The documentary is about Ressa’s life as a journalist in the Philippines, her news outfit Rappler, and the challenges they are facing under the current administration.
Ressa had initially asked to travel from August 1 to 30, 2020 but this was moved to August 23 to September 10, 2020 after the initial denial of her plea.
In a December 4 decision written by Associate Justice Juanito Castañeda, the CTA Second Division found that the plea is already moot since the period for Ressa’s travel had long passed.
It also did not find any grave abuse of discretion on the part of Pasig Regional Trial Court Branch 157 Judge Ana Teresa Cornejo-Tomacruz in denying Ressa’s motion.
Tomacruz had expressed concerns that travel restrictions due to the coronavirus pandemic could prevent Ressa from attending court hearings whenever needed.
“[T]o the court’s mind, the possibility that Ms. Ressa may be forced by circumstances to remain abroad, should the global health situation deteriorate over time, is very real. If this happens, the accused may indefinitely be placed beyond the court’s jurisdiction and the court’s hands will be tied, so to speak, without recourse to enforcing Ms. Ressa’s presence in court,” read the RTC ruling dated July 27, 2020.
“The court likewise notes that Ms. Ressa is a dual citizen of both the Philippines and the USA. As such, prudent exercise of discretion dictates that the motion to travel abroad filed by Ms. Ressa be denied at this time,” it added.
According to the CA Second Division, the Pasig RTC’s denial of her plea was “not unfounded.”
It noted that the Pasig court had previously granted Ressa’s prior motions to travel 15 times but the situation in March 2020 “drastically changed” because of the pandemic.
“These circumstances directly bear upon the issue of whether the petitioner can physically return to the Philippines to continue her trial if she goes abroad,” the CTA said, taking judicial notice of the travel restrictions imposed in the Philippines and around the world.
It cited the Bayanihan Acts 1 and 2 which imposed travel restrictions in the country.
The CTA also said the Pasig court had the power to ensure that it is able to enforce its jurisdiction and it was not shown that the court gravely abused its discretion amounting to lack or excess of jurisdiction in acting in an arbitrary or despotic manner to deny Ressa’s plea.
Ressa is facing 1 of her 5 tax evasion cases in the Pasig court.

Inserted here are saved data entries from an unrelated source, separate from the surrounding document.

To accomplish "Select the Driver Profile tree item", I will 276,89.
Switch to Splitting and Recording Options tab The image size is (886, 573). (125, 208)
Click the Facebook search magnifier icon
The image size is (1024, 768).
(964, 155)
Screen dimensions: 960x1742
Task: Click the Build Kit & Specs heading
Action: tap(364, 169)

The 4 others are with the CTA.
The tax evasion cases are in connection with Rappler Holdings’ supposed failure to declare its sale of Philippine Depositary Receipts (PDRs) to foreign investors, which Department of Justice prosecutors considered taxable, treating Rappler Holdings as a dealer in securities.
Rappler has contested the DOJ’s resolution. Ressa was impleaded as Rappler Holdings’ president.

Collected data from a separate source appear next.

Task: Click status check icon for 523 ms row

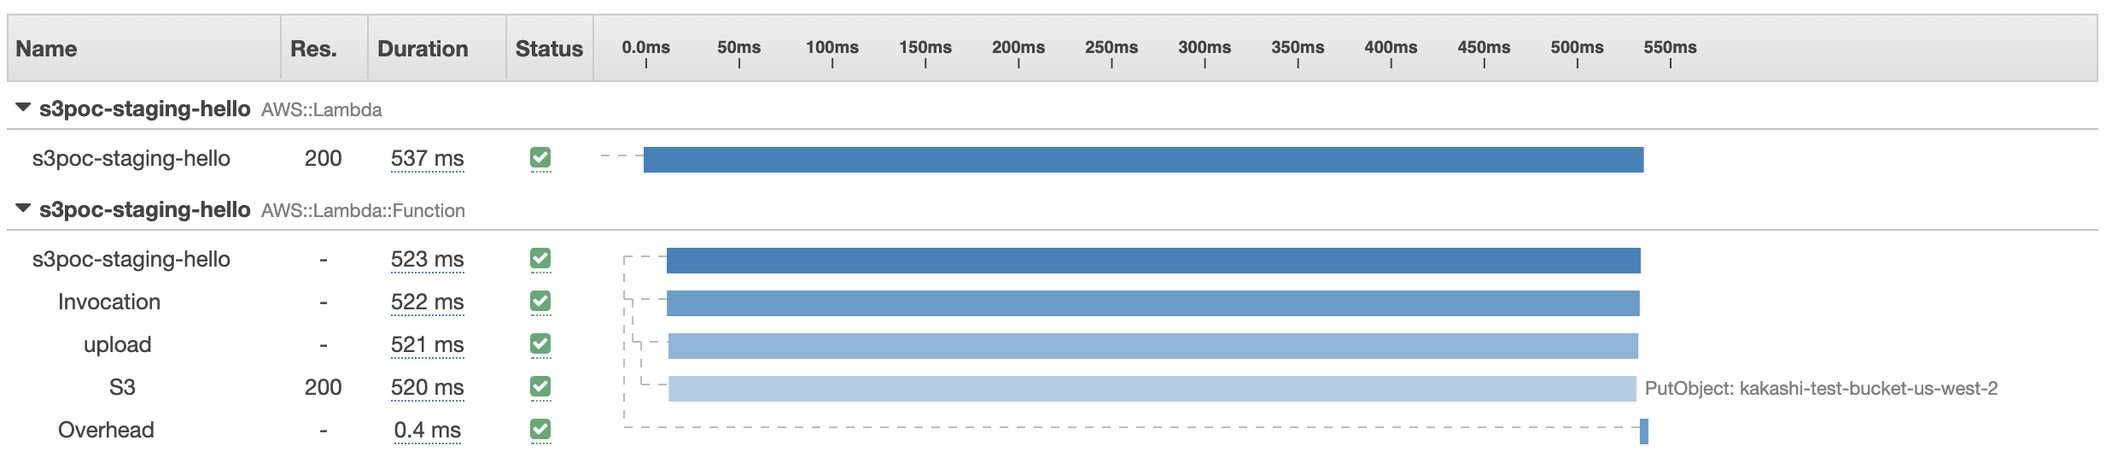Action: (x=540, y=259)
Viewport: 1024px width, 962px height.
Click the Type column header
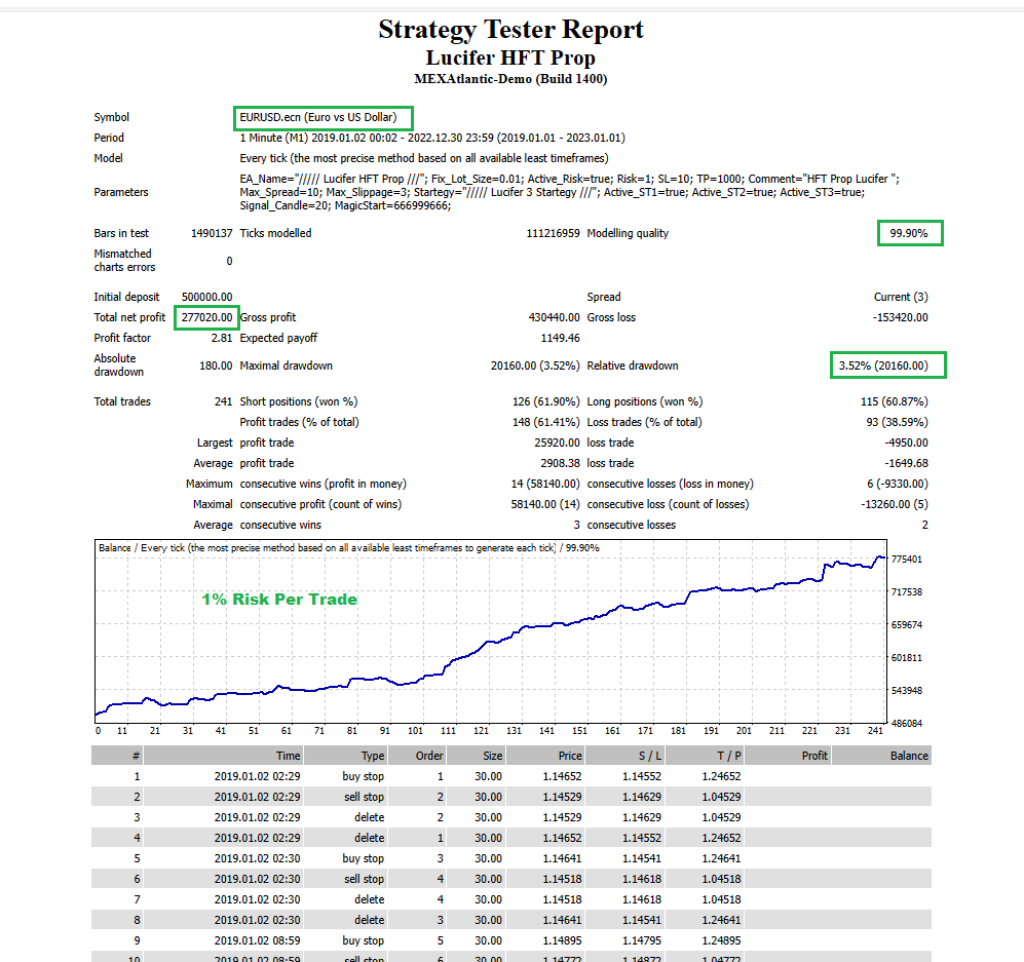click(372, 755)
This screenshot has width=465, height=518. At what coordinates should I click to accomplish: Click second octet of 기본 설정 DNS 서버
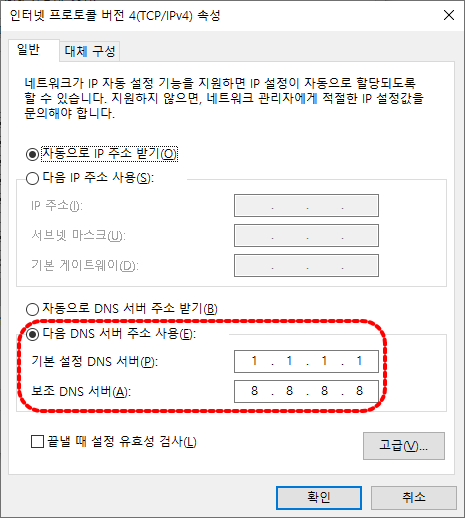pyautogui.click(x=289, y=361)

She pleaded not guilty to the charge during her arraignment on July 22.
The CTA ruling differs from the Court of Appeals’ previous denial of Ressa’s bid to travel for the same period.
The CA is handling Ressa’s appeal of her June 15 conviction for cyber libel.
In affirming its ruling not to allow Ressa to travel, the CA Special Fourteenth Division, through Associate Justice Geraldine Fiel-Macaraig, said in August that her bail “operates as a valid restriction” to her right to travel and her conviction “warrants the exercise of greater caution” even if it is not yet final.
In contrast, the CTA said “to withhold permission to travel throughout the duration of the trial or the case is certainly excessive.”
“[P]etitioner’s conviction in the Cyber Libel case alone is not sufficient justification for the court a quo to prevent her from attending to her professional engagements outside the country,” it said, recognizing the constitutional right to travel.
The CTA even went as far as saying that after arraignment, trial may proceed even without the accused’s presence or the accused may attend via videoconference.
Despite these pronouncements, the CTA did not overturn the Pasig court’s decision to deny the travel plea.
But it clarified that Ressa could still be allowed to travel on other occasions when the travel restrictions ease up, depending on the trial court’s assessment of the “evolving situation.”